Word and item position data
** start **
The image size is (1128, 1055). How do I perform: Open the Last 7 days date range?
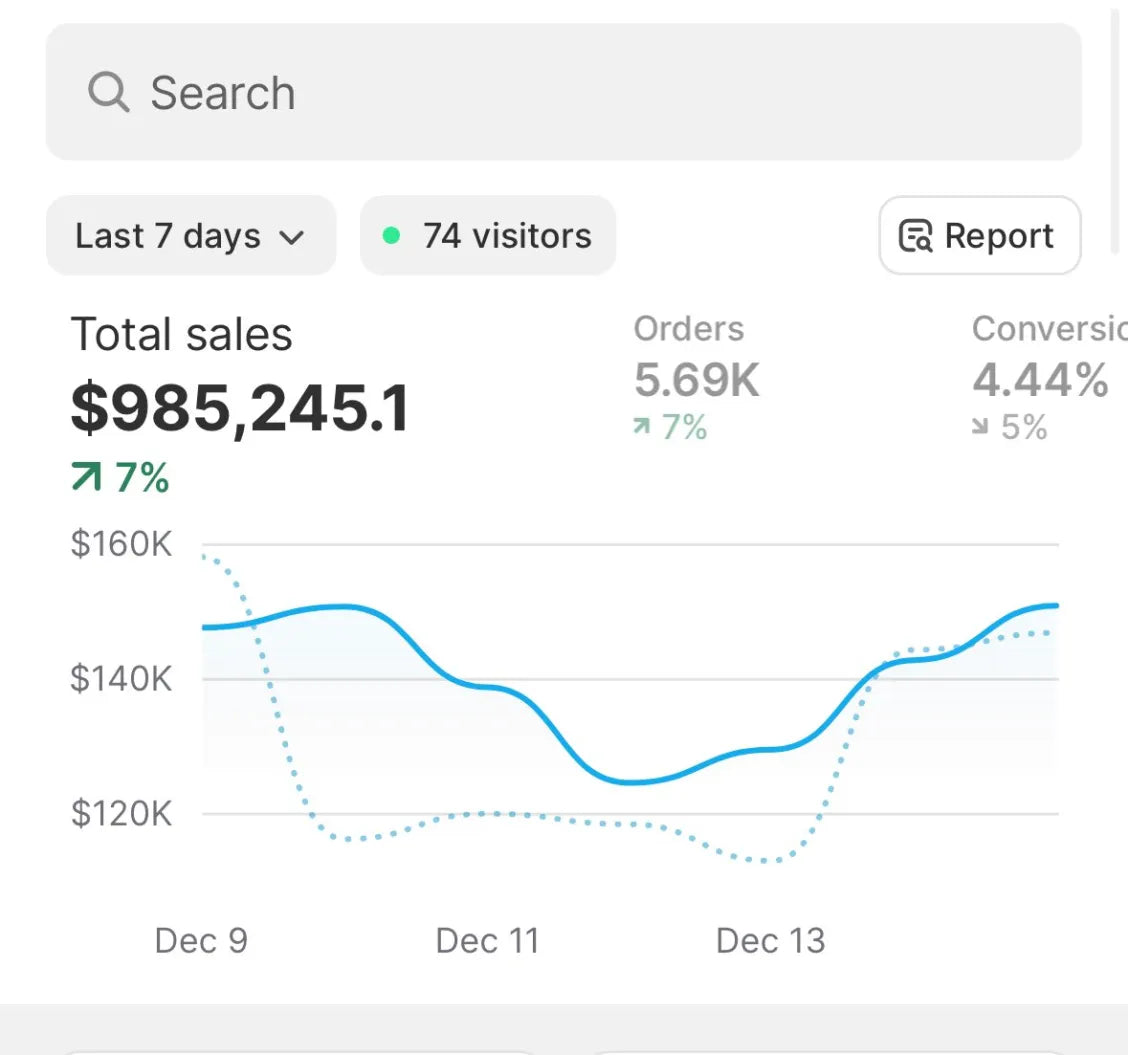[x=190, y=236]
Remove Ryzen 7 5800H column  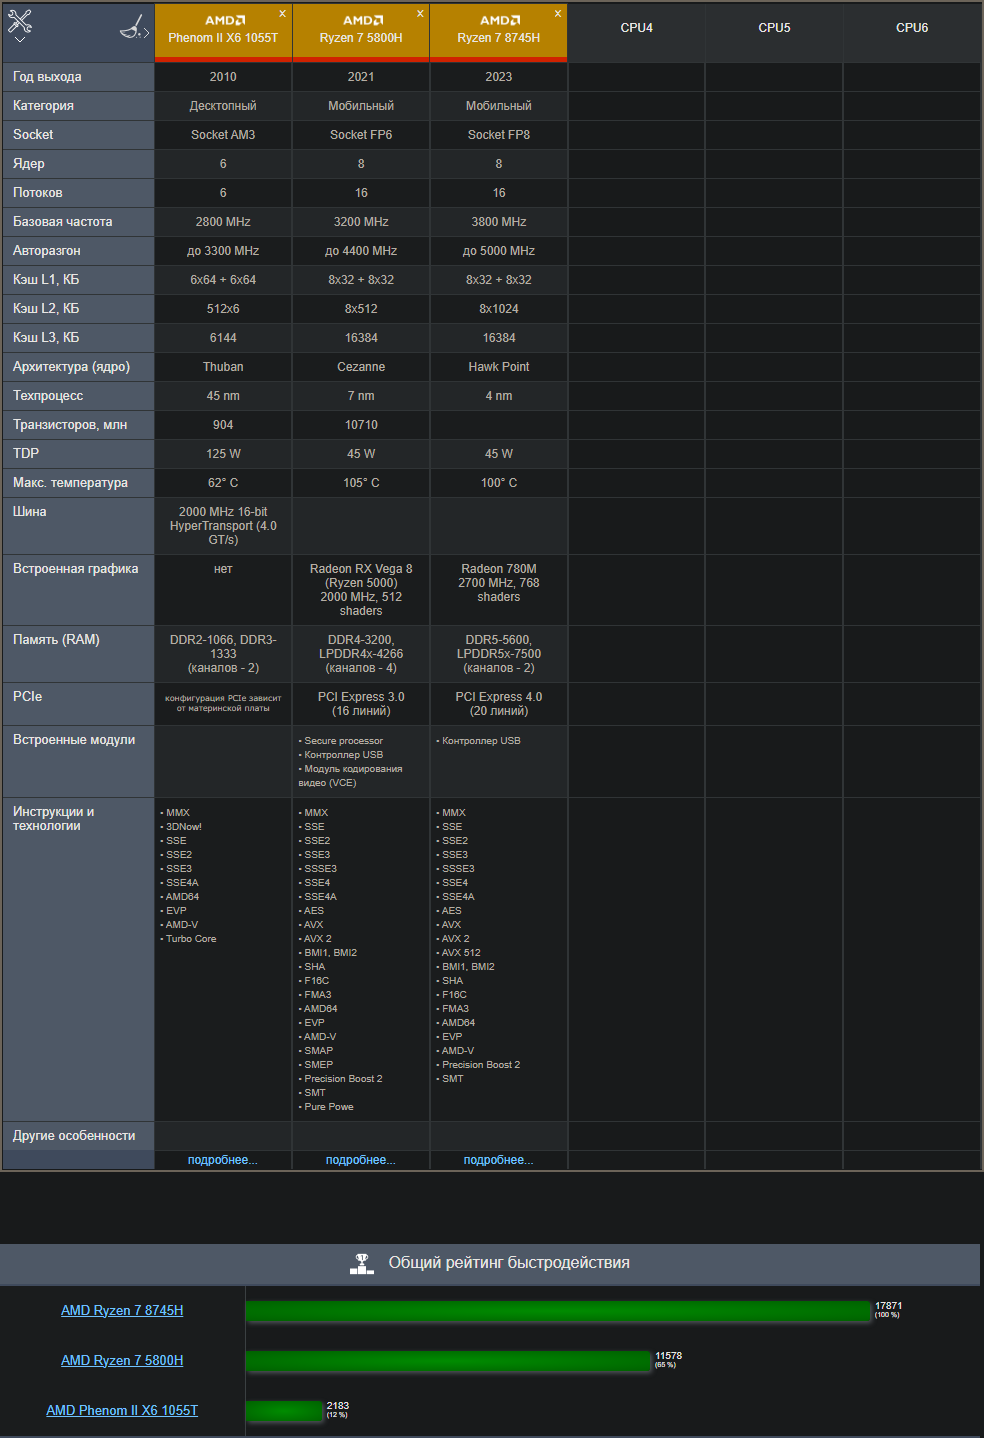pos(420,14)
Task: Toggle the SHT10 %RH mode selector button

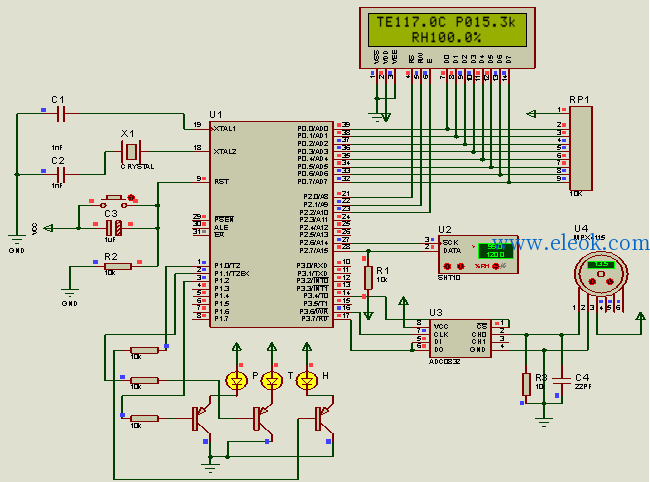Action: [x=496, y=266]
** end **
** start **
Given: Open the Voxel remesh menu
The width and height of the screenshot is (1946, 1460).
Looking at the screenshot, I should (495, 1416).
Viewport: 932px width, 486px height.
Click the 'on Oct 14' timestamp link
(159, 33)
** end **
** start **
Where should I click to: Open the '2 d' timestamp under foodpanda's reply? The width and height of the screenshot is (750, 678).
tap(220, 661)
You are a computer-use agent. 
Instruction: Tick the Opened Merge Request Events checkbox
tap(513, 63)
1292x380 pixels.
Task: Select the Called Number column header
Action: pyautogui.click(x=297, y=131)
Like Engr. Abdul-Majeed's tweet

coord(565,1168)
** end **
▸ **GOAL**
Can you quote the lines of the entries verbatim, starting with the line that contains "Where should I" and going on through the line that contains "coord(565,1168)", with both of those lines included?

▸ **ANSWER BELOW**
Where should I click to: Open the '2 d' timestamp under foodpanda's reply? The width and height of the screenshot is (750, 678).
tap(220, 661)
You are a computer-use agent. 
Instruction: Tick the Opened Merge Request Events checkbox
tap(513, 63)
1292x380 pixels.
Task: Select the Called Number column header
Action: pyautogui.click(x=297, y=131)
Like Engr. Abdul-Majeed's tweet

coord(565,1168)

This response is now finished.